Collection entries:
::::::::::

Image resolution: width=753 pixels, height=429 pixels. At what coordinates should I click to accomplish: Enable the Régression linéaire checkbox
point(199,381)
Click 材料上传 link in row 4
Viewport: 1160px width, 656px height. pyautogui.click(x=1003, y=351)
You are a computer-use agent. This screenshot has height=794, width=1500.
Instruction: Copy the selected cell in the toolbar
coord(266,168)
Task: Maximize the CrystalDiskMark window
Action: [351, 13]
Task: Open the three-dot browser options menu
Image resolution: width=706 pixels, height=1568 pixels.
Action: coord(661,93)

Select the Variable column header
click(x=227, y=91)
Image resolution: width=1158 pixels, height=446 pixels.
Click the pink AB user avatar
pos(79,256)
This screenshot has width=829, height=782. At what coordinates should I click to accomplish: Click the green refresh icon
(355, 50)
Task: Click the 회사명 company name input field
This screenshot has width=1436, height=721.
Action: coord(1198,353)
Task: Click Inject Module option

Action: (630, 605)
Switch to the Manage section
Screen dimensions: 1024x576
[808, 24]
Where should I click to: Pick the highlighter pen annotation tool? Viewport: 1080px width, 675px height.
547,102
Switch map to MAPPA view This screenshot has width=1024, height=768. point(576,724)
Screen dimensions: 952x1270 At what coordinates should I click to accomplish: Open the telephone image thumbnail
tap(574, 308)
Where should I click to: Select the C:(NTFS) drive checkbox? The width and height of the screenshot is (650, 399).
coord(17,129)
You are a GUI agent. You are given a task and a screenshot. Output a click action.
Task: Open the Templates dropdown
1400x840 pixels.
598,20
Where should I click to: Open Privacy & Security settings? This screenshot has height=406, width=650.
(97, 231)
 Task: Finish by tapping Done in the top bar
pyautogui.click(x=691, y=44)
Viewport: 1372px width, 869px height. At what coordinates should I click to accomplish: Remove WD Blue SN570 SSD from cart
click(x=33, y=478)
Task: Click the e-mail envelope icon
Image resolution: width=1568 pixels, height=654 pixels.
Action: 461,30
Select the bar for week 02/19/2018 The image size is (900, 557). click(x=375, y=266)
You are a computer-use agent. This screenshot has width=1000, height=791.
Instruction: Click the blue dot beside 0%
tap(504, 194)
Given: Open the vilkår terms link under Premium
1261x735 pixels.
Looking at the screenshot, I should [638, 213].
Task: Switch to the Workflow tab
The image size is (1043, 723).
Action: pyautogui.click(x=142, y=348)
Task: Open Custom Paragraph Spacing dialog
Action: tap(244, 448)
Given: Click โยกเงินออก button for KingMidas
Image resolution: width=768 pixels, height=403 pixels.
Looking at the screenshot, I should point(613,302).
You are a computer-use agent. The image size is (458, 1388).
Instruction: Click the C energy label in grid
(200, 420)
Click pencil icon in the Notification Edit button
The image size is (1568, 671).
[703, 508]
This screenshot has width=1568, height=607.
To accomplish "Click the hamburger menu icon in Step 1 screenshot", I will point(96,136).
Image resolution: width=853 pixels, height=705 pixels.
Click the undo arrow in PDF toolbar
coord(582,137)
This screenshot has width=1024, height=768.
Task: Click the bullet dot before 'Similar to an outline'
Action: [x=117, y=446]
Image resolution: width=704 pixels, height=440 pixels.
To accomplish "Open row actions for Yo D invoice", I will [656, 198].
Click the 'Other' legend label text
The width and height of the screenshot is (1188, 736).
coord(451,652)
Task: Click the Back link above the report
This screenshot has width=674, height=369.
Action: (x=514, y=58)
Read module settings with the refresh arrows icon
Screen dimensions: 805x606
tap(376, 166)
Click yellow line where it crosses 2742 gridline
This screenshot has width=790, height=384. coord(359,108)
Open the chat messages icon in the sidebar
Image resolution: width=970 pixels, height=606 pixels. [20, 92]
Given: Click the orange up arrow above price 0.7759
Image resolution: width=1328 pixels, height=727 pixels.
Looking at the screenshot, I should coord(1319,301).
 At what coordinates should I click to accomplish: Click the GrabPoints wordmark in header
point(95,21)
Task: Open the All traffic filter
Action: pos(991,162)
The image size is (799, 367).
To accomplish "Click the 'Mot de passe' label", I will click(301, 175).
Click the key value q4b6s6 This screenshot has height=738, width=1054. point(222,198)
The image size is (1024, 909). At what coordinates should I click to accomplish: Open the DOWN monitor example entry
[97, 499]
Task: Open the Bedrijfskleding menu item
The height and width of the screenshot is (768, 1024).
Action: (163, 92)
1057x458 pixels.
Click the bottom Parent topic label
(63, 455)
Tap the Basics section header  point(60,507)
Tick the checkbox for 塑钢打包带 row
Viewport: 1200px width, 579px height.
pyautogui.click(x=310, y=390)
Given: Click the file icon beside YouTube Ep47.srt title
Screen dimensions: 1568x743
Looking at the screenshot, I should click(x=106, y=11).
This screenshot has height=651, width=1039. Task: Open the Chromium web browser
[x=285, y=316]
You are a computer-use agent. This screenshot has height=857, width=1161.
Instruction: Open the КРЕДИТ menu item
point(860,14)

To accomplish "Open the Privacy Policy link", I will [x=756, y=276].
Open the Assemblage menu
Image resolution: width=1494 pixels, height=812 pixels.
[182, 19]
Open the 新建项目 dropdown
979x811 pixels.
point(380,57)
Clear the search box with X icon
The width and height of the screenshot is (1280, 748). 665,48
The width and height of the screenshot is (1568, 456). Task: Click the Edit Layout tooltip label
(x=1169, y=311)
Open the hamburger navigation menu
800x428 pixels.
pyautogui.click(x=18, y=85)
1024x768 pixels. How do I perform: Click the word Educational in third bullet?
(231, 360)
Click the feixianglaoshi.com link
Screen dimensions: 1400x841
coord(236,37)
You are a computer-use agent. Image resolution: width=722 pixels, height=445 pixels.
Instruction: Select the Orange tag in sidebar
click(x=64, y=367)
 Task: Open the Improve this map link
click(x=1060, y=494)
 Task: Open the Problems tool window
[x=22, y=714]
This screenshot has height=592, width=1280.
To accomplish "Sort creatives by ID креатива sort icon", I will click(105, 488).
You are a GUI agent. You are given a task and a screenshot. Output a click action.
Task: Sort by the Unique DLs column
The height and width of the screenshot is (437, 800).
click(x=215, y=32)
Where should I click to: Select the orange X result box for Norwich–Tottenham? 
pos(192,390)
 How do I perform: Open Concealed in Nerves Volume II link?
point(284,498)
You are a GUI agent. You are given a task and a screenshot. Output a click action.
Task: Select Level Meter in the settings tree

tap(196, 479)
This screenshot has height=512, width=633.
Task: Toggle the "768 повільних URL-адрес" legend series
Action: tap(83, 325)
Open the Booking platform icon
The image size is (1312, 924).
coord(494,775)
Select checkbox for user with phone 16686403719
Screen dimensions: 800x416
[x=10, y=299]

::::::::::

### [Your assignment]
For this exercise, please output exactly the lines above starting at the line with "Clear the search box with X icon" and ending at the line with "Open the hamburger navigation menu", ends included.

### [Response]
Clear the search box with X icon
The width and height of the screenshot is (1280, 748). 665,48
The width and height of the screenshot is (1568, 456). Task: Click the Edit Layout tooltip label
(x=1169, y=311)
Open the hamburger navigation menu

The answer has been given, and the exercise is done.